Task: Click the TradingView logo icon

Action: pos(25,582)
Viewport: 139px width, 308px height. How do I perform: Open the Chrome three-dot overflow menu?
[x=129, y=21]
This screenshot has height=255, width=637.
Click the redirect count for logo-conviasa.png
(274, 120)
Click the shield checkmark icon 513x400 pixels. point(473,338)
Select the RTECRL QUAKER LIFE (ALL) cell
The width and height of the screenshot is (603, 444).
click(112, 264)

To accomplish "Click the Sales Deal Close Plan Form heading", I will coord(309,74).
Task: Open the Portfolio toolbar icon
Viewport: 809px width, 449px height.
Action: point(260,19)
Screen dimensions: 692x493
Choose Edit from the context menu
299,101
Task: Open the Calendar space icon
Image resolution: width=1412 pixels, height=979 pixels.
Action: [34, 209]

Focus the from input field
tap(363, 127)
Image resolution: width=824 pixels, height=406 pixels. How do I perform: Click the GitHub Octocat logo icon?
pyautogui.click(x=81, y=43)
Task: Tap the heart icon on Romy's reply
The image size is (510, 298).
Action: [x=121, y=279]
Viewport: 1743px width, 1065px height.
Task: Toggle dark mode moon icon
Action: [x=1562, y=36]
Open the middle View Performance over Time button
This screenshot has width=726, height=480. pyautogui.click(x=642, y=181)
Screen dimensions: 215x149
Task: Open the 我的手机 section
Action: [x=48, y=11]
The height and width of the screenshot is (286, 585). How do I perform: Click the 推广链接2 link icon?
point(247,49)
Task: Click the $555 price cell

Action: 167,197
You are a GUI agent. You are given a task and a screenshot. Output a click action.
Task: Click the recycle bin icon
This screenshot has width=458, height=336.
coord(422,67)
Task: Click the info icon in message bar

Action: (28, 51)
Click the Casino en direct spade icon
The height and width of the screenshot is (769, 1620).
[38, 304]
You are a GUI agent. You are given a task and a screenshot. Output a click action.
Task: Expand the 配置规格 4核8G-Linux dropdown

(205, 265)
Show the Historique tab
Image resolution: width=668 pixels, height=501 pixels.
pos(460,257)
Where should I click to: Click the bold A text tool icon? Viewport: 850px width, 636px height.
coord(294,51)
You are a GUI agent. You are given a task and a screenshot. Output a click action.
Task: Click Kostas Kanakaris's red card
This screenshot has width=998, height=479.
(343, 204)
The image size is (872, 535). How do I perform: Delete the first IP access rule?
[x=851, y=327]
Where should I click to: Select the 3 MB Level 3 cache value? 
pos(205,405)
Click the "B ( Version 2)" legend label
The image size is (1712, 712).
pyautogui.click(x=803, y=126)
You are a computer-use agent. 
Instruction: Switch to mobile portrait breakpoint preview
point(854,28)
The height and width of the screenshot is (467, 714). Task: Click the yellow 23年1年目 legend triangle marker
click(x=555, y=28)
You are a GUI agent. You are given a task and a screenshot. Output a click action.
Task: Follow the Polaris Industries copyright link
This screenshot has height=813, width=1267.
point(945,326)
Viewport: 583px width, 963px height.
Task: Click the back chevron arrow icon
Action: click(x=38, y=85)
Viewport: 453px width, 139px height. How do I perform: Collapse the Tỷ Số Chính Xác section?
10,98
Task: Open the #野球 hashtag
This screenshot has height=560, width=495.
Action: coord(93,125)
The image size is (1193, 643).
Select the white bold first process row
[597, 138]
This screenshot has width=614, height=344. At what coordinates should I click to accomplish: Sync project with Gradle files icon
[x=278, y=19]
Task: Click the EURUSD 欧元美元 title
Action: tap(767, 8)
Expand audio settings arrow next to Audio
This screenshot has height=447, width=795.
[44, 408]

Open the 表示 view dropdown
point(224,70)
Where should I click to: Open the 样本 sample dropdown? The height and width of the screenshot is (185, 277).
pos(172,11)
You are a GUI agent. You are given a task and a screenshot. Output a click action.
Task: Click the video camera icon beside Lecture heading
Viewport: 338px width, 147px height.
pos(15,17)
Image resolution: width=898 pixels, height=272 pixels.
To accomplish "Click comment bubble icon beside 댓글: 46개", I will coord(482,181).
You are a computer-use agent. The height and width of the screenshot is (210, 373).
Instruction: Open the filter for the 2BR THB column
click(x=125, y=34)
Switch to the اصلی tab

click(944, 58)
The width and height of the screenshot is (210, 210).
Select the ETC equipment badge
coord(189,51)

▸ **Exercise goal**
Find the lines of the listing above that hold "will". Please copy them.

▸ **Finished exercise**
To accomplish "Click the Sales Deal Close Plan Form heading", I will coord(309,74).
To accomplish "Click comment bubble icon beside 댓글: 46개", I will coord(482,181).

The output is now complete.